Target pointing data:

◇ ◇ ◇ ◇

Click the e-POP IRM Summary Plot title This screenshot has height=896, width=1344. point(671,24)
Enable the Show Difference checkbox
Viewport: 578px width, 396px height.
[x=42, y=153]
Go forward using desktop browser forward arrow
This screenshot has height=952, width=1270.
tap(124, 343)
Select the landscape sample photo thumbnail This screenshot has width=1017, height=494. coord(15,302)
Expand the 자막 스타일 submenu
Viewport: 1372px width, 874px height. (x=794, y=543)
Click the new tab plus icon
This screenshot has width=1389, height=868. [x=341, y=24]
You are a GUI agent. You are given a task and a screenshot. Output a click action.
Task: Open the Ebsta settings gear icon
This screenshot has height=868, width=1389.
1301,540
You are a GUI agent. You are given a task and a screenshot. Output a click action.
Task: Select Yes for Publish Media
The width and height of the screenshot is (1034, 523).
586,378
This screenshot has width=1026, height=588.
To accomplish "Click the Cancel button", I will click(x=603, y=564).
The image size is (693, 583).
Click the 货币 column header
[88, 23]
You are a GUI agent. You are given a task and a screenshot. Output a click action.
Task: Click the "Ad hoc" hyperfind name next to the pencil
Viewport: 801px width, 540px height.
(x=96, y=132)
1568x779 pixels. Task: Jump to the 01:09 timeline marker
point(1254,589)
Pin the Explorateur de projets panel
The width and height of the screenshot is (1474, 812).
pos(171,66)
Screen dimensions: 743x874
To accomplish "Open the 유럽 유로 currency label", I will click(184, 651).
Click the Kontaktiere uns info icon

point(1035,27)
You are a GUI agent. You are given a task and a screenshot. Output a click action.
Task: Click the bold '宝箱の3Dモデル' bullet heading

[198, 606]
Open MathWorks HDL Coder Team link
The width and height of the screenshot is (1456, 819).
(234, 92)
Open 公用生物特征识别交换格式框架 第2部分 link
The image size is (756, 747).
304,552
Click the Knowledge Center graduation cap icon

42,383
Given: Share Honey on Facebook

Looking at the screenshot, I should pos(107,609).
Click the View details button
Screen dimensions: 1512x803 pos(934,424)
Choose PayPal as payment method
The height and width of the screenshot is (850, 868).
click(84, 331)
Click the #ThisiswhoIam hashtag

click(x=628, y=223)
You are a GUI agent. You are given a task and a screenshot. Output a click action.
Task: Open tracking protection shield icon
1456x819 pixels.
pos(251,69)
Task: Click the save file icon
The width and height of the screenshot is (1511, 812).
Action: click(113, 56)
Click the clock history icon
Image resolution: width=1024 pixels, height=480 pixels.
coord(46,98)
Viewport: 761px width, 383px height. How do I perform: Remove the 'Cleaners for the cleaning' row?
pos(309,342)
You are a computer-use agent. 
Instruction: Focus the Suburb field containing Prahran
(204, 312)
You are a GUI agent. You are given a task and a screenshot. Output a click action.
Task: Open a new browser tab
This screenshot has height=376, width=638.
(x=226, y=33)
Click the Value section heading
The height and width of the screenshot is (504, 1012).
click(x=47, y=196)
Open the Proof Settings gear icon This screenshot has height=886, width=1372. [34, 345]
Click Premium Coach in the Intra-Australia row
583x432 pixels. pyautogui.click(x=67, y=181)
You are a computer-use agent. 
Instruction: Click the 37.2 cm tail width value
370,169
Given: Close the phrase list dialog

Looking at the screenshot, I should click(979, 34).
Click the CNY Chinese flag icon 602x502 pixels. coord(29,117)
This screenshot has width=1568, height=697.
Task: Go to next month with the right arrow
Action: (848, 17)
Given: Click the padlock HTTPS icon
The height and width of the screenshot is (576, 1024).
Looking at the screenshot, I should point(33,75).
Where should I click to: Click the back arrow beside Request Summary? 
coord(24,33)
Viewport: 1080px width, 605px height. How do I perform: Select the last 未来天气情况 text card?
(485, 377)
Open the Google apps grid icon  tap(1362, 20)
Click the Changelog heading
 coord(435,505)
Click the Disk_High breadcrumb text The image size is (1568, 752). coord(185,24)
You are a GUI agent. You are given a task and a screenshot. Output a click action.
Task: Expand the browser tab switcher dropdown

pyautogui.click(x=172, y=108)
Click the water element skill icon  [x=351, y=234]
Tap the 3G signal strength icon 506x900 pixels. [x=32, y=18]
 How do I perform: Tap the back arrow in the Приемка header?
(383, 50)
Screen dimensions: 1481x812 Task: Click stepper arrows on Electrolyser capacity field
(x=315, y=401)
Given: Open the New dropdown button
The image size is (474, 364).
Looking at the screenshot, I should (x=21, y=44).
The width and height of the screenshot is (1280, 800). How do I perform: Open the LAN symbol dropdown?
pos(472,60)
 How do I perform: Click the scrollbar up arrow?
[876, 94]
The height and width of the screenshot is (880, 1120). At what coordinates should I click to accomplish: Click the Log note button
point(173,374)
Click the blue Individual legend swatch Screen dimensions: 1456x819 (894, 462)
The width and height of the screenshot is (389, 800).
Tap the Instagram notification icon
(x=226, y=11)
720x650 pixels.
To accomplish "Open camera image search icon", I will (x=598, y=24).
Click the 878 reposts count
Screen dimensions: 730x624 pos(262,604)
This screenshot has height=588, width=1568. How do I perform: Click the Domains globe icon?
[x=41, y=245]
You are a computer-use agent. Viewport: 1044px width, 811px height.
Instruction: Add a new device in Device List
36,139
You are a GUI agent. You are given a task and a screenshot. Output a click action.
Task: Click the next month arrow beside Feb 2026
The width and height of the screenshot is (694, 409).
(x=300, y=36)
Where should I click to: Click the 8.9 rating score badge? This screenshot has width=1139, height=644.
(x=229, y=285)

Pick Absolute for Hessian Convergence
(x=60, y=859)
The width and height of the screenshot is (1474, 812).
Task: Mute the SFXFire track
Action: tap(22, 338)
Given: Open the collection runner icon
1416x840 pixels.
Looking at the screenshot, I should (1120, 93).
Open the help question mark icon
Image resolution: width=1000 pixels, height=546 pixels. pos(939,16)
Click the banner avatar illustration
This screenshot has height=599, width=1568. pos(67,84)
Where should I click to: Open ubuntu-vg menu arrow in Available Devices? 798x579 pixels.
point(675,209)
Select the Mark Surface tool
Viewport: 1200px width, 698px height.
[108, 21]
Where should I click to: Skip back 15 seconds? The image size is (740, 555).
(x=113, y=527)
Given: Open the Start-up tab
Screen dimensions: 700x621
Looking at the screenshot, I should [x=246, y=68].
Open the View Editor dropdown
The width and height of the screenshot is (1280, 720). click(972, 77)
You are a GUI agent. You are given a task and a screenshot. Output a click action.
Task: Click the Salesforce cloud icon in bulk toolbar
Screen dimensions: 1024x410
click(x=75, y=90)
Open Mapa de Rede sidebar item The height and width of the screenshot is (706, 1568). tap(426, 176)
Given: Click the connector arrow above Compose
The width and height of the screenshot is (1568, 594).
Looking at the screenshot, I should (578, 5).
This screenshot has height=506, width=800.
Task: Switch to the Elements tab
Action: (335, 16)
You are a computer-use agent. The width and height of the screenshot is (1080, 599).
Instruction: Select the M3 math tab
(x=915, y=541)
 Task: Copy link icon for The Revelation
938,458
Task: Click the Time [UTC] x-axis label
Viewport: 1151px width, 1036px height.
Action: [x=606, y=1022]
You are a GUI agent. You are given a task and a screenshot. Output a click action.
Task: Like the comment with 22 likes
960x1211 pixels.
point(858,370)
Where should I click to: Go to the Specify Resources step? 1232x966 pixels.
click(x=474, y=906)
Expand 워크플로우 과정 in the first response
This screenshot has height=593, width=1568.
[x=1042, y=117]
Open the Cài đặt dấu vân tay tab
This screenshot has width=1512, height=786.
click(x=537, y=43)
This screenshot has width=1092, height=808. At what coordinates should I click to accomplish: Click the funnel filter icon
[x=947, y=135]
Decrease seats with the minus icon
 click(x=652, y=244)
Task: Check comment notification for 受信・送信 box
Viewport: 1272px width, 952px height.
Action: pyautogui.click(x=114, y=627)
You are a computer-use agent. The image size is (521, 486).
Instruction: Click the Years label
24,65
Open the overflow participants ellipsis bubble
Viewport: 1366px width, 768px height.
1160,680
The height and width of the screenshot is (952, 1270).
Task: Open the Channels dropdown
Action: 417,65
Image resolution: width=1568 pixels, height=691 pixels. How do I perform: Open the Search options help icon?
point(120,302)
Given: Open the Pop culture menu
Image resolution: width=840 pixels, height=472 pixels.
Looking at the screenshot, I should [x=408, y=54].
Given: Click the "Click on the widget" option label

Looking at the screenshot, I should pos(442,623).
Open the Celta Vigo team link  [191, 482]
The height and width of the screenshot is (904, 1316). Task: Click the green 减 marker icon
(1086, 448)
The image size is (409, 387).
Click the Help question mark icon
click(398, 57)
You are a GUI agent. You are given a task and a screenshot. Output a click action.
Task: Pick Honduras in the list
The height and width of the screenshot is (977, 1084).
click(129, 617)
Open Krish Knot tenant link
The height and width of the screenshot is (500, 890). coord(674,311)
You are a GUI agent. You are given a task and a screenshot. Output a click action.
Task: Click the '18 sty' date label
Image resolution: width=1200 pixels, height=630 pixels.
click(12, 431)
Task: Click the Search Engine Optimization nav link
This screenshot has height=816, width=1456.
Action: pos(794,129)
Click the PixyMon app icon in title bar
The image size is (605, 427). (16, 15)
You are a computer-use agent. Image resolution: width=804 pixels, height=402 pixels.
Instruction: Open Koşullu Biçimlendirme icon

◇ ◇ ◇ ◇

• [Exercise task]:
Render the data lines as a Markdown table with the columns Row and Line. Start at the line containing "Decrease seats with the minus icon" and end at the line containing "Action: pyautogui.click(x=114, y=627)", give each row a number, and leave out any blank lines.

• [Worked answer]:
| Row | Line |
|---|---|
| 1 | Decrease seats with the minus icon |
| 2 |  click(x=652, y=244) |
| 3 | Task: Check comment notification for 受信・送信 box |
| 4 | Viewport: 1272px width, 952px height. |
| 5 | Action: pyautogui.click(x=114, y=627) |